LAKE BUENA VISTA, Florida, December 23, 2012 — The opening of the Fantasyland expansion at the Magic Kingdom that took place on December 6 caps a year of change for Walt Disney World.
In fact, 2012 may go down as the most pivotal year in the resort’s history since its opening 41 years ago.
Three years ago, Disney officials announced a major overhaul and expansion of Fantasyland. In doing so, they closed, relocated or re-themed attractions and shuttered an entire themed land and dedicated a significant portion of the Magic Kingdom to the cash-cow line of princesses that have graced the big screen for years.
In what could be the biggest change that comes with the expansion, the Magic Kingdom will sell beer to park guests for the first time.
One new attraction, Under the Sea ~ Journey of the Little Mermaid follows Ariel above and below the sea. Disney is building a similar attraction at California Adventure, a park that many critics say hasn’t met expectations since it opened a decade ago.
“It’s so exciting to bring these classic Disney characters to life,” Chris Beatty, creative director for New Fantasyland, said in a news release. “To be able to recreate Ariel’s world and invite our guests to Prince Eric’s Castle and then under the sea to meet Ariel and her friends is something that’s truly magical.”
In addition to princesses, the Fantasyland expansion also includes an expanded Dumbo attraction and a revamped Walt Disney World Railroad station. And the Seven Dwarfs Mine Train, will feature a one-of-a-kind ride system that sways back and forth as it heads down the track when it opens in 2014.
To make room for the expansion, Snow White’s Scary Adventure attraction has been shuttered to make way for a new character greeting location. Additionally, the entire Mickey’s Toontown Fair closed.

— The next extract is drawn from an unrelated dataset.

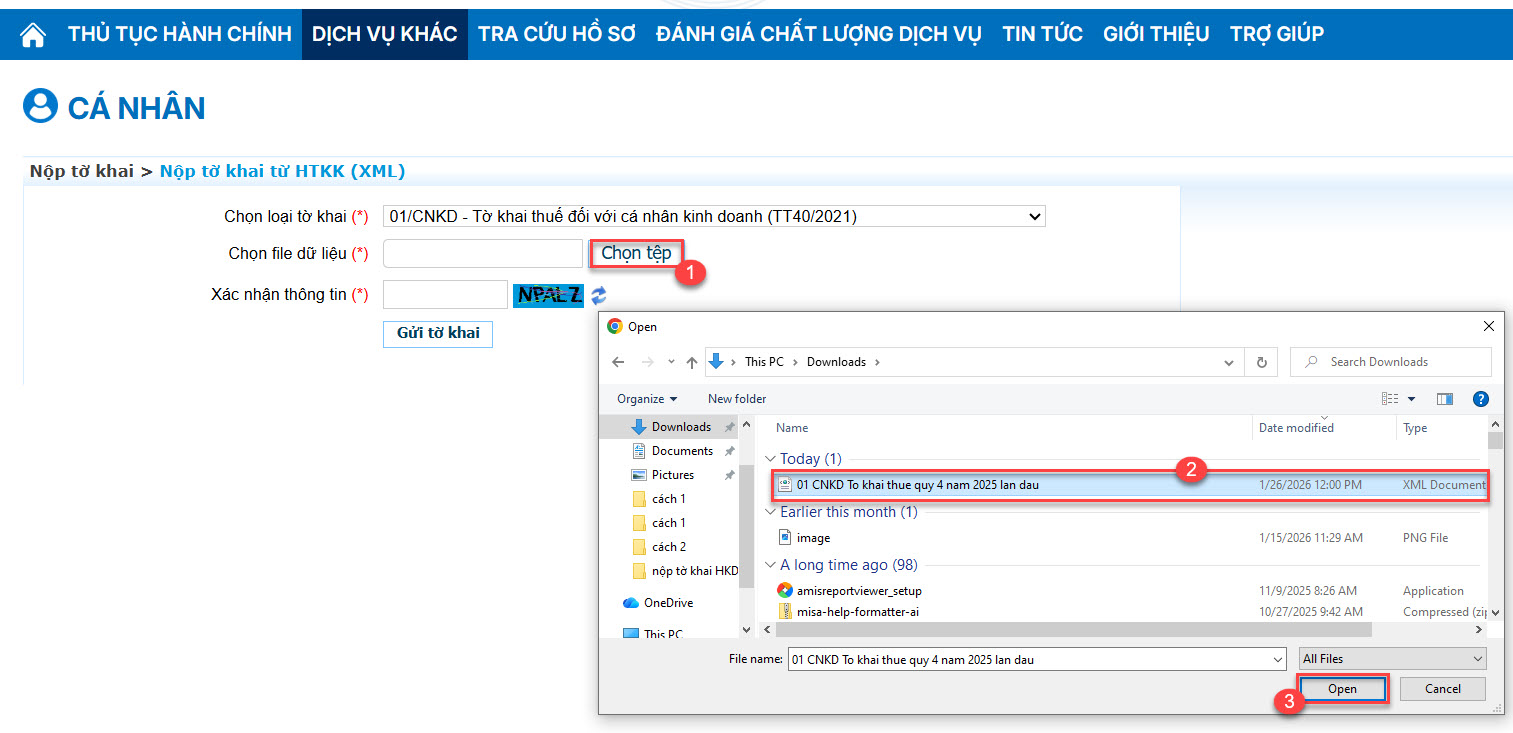Click the home icon in navigation bar
This screenshot has height=733, width=1513.
(33, 35)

Outside the Magic Kingdom, the Disney’s Art of Animation Resort opened this summer. Although Disney has a number of budget resorts — including the All Star and the Pop Century resorts — aimed at keeping guests on property, this new property features suites with both a bedroom and a living room, an offering other budget resorts on Disney property have not included.

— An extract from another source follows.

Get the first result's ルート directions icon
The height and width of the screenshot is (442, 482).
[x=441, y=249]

Disney’s Art of Animation Resort features 1,120 family suites – to be located in wings themed after popular animated movies: The Lion King, Cars and Finding Nemo – and 864 standard “themed” rooms – to be located in The Little Mermaid wing.

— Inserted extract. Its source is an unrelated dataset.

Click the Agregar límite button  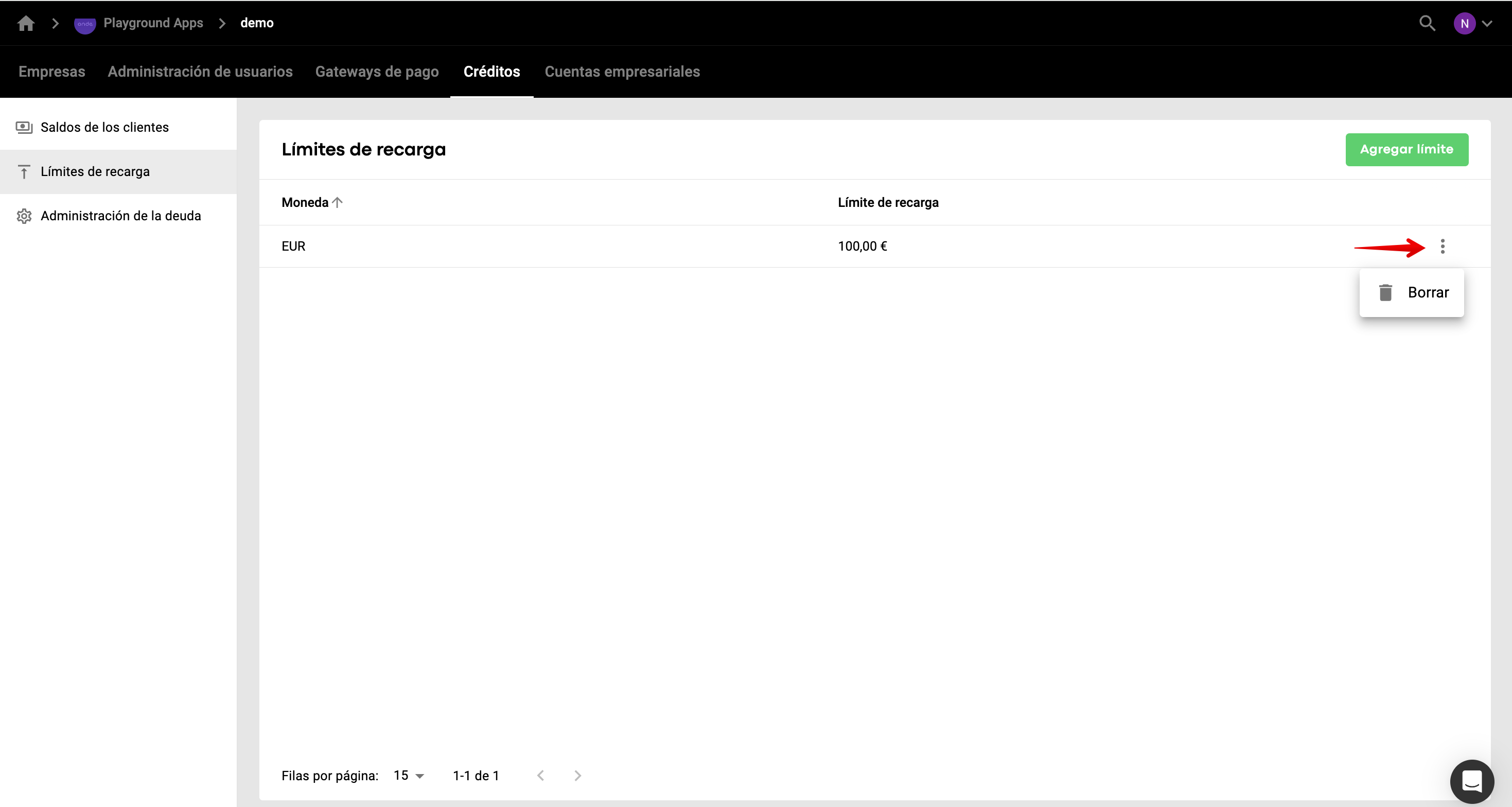point(1406,150)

“We … feel really good about Fantasyland rolling out. It is … the first big improvement that we’ve done at the Magic Kingdom in about 40 years,” Bob Iger, chairman and CEO of The Walt Disney Co. said during an earnings call last month. “The product is already, in some cases, open and doing really well. And we think that’s going to drive some attendance gains at that Park.
“And then, lastly, we opened a big new hotel, Art of Animation, which features a family suite concept, which is growing in popularity in the marketplace,” Iger said, according to a transcript. “And the bookings for that hotel have been great.”
Still, Disney has an opportunity to further transform its theme parks, and 2012 could merely be the start of a major theme park reinvention.
The company recently announced it purchased Lucasfilm Ltd. from Lucasfilm Chairman and Founder George Lucas.
While Disney’s Hollywood Studios has featured a Star Tour attraction for years, and the park has hosted the annual Star War Weekends, the company could up the ante on integration of the Star Wars franchise into its parks – especially as additional films are released.
Similarly, in 2009, the company purchased Marvel Comics and now owns thousands of additional characters it can incorporate into its themes parks. For now, guests can find their Marvel fix at nearby Universal Studios Orlando, which licensed the right to use Marvel characters before Disney made its acquisition.
“We’ve had Star Wars in the past. This gives us the ability to expand that presence in our parks,” Iger said. “Marvel, in certain circumstances, because you may recall there are some encumbrances there, will give us an opportunity to expand, but … mostly internationally.”